━━━ DATA IN THIS EXERCISE

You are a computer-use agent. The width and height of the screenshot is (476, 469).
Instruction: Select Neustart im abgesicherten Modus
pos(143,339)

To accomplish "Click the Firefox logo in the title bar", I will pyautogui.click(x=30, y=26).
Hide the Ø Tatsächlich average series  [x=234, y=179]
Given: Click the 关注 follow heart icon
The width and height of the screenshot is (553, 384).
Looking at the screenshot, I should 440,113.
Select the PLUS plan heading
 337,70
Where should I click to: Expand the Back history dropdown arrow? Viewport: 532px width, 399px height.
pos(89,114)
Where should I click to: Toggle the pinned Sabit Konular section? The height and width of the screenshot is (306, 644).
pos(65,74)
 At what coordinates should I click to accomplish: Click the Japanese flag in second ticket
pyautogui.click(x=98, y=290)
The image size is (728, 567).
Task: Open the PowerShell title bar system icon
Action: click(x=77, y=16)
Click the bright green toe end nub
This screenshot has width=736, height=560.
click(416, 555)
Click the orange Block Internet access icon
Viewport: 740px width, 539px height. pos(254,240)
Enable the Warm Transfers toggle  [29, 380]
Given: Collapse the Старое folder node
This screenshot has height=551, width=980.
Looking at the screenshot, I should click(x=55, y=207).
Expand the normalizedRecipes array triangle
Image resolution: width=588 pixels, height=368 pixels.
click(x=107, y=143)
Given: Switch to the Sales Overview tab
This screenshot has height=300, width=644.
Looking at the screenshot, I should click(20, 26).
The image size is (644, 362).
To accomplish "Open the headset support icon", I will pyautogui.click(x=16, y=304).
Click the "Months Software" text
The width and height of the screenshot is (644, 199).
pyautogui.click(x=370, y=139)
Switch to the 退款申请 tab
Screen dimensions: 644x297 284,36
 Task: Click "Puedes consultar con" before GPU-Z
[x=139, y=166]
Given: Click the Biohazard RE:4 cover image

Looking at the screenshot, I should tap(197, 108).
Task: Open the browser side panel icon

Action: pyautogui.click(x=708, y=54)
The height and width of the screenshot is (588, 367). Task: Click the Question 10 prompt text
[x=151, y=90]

━━━━━━

(GOAL OF THE EXERCISE):
Reply with the lines from the one that contains "The width and height of the screenshot is (644, 199)." through the last line of the material above, copied exactly and nothing else.

(TASK SOLUTION):
The width and height of the screenshot is (644, 199).
pyautogui.click(x=370, y=139)
Switch to the 退款申请 tab
Screen dimensions: 644x297 284,36
 Task: Click "Puedes consultar con" before GPU-Z
[x=139, y=166]
Given: Click the Biohazard RE:4 cover image

Looking at the screenshot, I should tap(197, 108).
Task: Open the browser side panel icon

Action: pyautogui.click(x=708, y=54)
The height and width of the screenshot is (588, 367). Task: Click the Question 10 prompt text
[x=151, y=90]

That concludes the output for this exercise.